Token pre-sales stand on the proverbial slippery slope and can easily tumble into the muddied current of the Howey test. Most token sales (read more on ICO’s vs. token sales) can avoid regulation as securities under the Howey test if the tokens themselves are exchangeable for a service (and not just as an investment vehicle and store of value). The idea is “Hey SEC, I’m not selling securities, I’m selling access to my awesome new service (that should be live in 18 months).”
A token pre-sale is when a start-up wants to sell tokens before they have the token infrastructure in place. The sale is on the promise of a future distribution of tokens. This cuts too close to a security for many, though pre-selling services is common in other industries (think healthcare). Instead of cutting out all U.S. investors subject to the Howey test (as has been done), enter the SAFT agreement.
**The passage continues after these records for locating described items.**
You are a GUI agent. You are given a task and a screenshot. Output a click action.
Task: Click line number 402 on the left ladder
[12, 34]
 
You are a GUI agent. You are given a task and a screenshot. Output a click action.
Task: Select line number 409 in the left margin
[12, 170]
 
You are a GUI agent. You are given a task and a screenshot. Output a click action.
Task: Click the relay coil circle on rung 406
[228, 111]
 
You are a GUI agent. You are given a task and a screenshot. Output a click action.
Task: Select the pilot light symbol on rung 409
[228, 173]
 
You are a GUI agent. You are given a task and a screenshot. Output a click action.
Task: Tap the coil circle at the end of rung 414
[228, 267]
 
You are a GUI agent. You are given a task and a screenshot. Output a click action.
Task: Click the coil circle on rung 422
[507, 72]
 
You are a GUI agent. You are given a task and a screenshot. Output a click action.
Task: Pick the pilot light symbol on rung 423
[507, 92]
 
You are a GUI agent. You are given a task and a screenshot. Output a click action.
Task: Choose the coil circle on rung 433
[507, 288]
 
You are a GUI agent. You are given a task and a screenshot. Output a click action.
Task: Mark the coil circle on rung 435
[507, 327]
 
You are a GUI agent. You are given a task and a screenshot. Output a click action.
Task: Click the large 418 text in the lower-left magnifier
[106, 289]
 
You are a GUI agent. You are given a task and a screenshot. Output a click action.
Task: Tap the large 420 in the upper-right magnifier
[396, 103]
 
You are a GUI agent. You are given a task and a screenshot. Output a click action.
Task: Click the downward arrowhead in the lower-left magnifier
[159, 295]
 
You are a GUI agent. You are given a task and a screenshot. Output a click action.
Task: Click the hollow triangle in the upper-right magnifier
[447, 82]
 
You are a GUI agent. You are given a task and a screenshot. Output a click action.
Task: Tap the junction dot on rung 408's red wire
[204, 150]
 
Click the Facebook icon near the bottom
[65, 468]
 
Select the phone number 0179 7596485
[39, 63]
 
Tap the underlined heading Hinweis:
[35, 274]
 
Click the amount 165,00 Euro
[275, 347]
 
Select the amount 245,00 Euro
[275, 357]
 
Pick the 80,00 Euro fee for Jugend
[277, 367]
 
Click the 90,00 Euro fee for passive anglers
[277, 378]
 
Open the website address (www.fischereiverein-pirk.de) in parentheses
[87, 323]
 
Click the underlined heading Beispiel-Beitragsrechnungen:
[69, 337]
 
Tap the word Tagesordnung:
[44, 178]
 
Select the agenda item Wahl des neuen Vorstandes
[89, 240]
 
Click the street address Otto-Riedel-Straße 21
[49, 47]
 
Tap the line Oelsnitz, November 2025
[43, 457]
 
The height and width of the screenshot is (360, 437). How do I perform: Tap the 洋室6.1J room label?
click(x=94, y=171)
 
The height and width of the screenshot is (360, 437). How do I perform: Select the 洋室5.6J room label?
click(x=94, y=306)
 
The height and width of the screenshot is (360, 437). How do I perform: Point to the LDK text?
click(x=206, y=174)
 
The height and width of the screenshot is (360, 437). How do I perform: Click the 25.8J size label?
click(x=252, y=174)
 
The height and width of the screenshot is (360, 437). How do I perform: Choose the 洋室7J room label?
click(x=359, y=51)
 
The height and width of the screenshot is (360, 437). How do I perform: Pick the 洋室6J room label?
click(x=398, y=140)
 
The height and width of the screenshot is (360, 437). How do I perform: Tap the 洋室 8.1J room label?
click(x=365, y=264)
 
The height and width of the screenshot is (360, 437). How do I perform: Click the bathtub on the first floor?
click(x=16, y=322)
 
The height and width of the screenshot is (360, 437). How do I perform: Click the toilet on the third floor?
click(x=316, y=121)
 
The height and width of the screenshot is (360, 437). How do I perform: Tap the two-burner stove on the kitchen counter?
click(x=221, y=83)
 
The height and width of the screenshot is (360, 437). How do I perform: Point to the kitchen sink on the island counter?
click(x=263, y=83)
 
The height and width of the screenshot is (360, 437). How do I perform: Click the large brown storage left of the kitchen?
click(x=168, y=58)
Developed by CoinList, the SAFT agreement generally limits investment in token pre-sales to accredited investors. In simplistic terms, an accredited investor has an annual income over $200k or net assets of at least $1 million. The idea is that these high-net worth individuals are sophisticated enough to evaluate risky investments and/or wealthy enough to sustain the loss of their investment.
The interesting wrinkle here is that most token sales accept cryptos for payment (basically Bitcoin and Ethereum). As the values of these cryptos have gone stratospheric since January, it means that in June 2017, a person who bought about $30k in Ethereum in January 2017 was a millionaire. Today the number is closer to $50k, but you get the idea.